Records drawn from a dataset:
+++

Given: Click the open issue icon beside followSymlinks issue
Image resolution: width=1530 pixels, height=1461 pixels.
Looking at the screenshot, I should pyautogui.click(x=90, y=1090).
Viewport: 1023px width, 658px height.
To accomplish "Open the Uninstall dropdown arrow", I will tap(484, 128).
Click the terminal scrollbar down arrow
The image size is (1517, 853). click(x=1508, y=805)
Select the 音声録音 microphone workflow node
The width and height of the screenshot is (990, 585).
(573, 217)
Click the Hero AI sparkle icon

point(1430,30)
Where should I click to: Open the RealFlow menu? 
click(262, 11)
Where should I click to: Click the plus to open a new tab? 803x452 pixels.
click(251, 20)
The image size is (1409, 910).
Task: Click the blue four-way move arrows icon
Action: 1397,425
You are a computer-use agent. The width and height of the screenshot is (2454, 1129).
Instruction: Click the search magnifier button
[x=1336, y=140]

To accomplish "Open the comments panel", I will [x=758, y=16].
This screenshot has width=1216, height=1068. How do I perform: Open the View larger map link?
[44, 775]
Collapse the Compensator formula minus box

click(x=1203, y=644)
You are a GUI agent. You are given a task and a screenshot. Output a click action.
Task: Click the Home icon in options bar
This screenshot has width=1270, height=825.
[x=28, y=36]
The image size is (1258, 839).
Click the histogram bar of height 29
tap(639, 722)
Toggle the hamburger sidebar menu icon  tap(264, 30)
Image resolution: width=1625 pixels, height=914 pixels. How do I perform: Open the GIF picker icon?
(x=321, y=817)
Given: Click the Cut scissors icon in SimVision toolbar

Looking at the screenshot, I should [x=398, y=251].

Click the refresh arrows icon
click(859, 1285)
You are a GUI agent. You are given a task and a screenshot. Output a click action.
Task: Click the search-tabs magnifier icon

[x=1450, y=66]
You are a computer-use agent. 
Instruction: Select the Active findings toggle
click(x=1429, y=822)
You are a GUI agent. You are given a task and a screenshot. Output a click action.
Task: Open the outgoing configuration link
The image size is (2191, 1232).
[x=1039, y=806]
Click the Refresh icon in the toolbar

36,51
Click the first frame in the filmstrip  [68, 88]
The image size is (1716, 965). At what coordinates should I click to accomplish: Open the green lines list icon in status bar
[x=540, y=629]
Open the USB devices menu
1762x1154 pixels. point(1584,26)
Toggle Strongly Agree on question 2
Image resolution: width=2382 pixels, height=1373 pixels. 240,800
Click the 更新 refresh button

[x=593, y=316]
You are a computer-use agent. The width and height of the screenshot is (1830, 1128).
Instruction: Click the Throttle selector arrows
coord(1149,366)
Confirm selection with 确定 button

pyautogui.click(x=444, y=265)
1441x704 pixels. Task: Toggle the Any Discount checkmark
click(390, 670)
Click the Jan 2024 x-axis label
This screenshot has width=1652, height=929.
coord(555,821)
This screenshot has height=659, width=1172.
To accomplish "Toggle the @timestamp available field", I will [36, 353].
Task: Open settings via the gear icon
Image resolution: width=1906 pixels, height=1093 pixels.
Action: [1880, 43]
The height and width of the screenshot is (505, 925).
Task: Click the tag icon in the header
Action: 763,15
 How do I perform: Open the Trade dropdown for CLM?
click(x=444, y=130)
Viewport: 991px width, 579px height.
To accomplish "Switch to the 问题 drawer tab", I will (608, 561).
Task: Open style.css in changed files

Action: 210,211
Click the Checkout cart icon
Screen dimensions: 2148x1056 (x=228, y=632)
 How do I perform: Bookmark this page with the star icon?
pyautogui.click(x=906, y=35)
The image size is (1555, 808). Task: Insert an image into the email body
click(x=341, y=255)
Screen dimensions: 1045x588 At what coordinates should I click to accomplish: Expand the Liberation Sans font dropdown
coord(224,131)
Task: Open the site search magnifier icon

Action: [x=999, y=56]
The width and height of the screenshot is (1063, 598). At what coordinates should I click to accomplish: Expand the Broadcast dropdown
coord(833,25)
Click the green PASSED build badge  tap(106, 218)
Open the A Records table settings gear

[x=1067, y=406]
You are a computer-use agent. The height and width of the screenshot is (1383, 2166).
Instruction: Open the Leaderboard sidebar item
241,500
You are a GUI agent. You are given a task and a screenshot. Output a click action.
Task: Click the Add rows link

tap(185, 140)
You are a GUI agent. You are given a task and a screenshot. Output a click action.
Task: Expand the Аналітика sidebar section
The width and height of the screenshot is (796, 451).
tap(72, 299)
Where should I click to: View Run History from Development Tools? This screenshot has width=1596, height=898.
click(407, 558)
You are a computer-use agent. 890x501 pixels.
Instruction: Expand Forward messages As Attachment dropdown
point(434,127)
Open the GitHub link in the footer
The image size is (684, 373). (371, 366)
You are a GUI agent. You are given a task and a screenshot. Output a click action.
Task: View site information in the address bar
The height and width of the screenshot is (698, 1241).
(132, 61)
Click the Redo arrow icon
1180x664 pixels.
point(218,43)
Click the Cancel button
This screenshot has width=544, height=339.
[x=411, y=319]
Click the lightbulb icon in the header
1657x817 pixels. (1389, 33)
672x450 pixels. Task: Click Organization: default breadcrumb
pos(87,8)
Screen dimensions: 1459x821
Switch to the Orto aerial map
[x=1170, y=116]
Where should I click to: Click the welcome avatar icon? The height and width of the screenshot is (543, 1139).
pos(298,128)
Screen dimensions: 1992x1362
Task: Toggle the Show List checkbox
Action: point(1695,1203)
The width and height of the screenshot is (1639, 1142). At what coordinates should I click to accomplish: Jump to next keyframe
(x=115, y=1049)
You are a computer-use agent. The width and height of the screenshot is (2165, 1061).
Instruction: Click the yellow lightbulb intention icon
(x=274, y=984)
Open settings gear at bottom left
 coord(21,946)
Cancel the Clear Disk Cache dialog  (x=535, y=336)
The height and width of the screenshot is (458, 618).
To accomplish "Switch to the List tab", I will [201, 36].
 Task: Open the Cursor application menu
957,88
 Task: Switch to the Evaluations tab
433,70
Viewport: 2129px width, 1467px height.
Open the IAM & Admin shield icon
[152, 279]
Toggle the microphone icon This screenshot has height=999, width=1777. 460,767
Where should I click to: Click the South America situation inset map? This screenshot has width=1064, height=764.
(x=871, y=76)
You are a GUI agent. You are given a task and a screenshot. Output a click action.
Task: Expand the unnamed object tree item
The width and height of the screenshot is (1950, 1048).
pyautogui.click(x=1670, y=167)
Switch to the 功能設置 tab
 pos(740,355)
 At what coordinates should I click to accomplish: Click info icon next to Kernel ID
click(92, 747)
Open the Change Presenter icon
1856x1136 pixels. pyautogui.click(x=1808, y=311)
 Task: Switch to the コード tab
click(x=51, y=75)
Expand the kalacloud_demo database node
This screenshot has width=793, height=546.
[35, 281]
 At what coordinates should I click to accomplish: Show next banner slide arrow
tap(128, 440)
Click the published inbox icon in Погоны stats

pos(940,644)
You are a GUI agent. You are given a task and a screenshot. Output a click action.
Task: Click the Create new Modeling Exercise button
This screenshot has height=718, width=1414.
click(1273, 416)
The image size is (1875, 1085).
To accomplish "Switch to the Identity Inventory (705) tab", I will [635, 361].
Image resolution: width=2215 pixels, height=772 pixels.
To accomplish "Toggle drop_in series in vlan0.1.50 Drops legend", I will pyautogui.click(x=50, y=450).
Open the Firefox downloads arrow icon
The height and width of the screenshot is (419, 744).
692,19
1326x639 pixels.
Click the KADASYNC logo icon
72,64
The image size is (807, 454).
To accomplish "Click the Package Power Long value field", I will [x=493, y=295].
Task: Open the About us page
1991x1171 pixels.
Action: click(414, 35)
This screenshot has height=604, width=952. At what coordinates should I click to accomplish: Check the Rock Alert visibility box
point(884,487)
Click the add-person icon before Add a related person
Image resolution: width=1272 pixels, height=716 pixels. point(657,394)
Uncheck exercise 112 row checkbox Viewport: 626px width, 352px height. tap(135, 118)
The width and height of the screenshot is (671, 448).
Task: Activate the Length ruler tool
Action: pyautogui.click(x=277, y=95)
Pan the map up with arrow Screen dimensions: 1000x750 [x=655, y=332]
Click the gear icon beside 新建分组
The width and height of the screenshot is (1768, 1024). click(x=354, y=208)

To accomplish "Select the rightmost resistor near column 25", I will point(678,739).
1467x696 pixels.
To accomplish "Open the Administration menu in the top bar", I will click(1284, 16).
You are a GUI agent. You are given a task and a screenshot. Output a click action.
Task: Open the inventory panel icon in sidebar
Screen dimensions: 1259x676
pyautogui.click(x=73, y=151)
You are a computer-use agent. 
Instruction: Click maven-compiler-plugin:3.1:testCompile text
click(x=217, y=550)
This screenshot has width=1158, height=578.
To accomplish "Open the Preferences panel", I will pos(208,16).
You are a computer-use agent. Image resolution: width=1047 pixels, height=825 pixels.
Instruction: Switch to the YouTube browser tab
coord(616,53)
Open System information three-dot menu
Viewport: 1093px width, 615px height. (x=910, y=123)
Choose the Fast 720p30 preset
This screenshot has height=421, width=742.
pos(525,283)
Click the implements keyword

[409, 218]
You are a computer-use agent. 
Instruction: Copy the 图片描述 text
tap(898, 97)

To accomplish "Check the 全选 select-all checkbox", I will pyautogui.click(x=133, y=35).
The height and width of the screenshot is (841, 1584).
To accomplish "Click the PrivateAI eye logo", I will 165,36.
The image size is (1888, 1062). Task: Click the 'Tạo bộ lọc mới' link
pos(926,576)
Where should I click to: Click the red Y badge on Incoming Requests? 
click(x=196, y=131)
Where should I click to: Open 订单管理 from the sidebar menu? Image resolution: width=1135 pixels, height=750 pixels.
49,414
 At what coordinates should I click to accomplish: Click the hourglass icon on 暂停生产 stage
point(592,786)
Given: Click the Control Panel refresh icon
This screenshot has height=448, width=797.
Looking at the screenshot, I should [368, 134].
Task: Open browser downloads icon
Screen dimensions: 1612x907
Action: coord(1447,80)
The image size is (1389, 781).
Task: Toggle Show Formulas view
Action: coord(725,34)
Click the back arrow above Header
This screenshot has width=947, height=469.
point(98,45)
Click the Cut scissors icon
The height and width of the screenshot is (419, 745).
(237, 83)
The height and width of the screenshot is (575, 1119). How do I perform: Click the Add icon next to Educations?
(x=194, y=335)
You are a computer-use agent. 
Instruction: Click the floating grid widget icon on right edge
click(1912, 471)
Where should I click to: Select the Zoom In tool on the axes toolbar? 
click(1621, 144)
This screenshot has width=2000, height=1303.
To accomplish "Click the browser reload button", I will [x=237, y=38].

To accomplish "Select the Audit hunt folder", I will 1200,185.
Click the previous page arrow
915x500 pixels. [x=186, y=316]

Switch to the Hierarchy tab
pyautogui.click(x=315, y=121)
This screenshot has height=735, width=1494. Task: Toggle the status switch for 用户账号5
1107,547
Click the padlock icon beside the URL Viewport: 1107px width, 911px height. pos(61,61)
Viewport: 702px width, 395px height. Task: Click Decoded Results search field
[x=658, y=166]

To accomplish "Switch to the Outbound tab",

+++

* TASK REQUIREMENTS *
All lines above holding the word "microphone" make up the answer; copy each one.

* WRITTEN ANSWER *
Select the 音声録音 microphone workflow node
Toggle the microphone icon This screenshot has height=999, width=1777. 460,767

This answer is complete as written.